Two approaches are available to accelerate MaxCompute queries in Hologres:

Approach

Performance gain

Storage overhead

Best for

Import data into Hologres (recommended)

10–100x faster than direct MaxCompute queries

Requires storage for a copy of the data

Frequent analytical queries, joins with internal tables

Query via foreign table

2–5x faster than direct MaxCompute queries

No additional storage

Ad hoc queries, infrequent access, large datasets not worth copying

Note

Foreign table queries are always slower than queries on Hologres internal tables. If query performance is your top priority, import the data. Use foreign tables when storage cost or data freshness requirements make importing impractical.

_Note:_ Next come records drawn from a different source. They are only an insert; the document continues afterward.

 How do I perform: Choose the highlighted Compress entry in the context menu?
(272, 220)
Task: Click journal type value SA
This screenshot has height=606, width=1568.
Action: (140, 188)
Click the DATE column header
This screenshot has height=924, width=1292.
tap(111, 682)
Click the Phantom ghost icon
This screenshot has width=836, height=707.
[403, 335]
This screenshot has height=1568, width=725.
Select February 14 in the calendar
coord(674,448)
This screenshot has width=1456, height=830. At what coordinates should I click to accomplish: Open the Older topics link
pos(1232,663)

Import data into Hologres (recommended)

Importing MaxCompute data into a Hologres internal table delivers 10–100x better query performance than foreign table queries. Use this approach when you run frequent analytical queries or join MaxCompute data with Hologres internal tables.

To import data, create a Hologres internal table with a suitable distribution key and index property, then use SQL to load the data from MaxCompute. For details, see Import data from MaxCompute using SQL.

Query via foreign table

When importing data is not practical — for example, when data freshness requirements are strict or the dataset is too large to copy — query MaxCompute data via foreign tables, and optimize foreign table query performance using the best practices below.

Best practice

When to use

Performance impact

Use serverless computing

Large-scale ETL, bulk imports, queries on large datasets

Offloads compute; prevents OOM errors

Use the HQE execution engine

Tables in ORC format, Hologres V0.10+

30–100% improvement

Avoid full table scans

All queries

Reduces scanned data immediately

Optimize MaxCompute table structure for SQE

HQE unsupported (non-ORC, transactional, Schema Evolution)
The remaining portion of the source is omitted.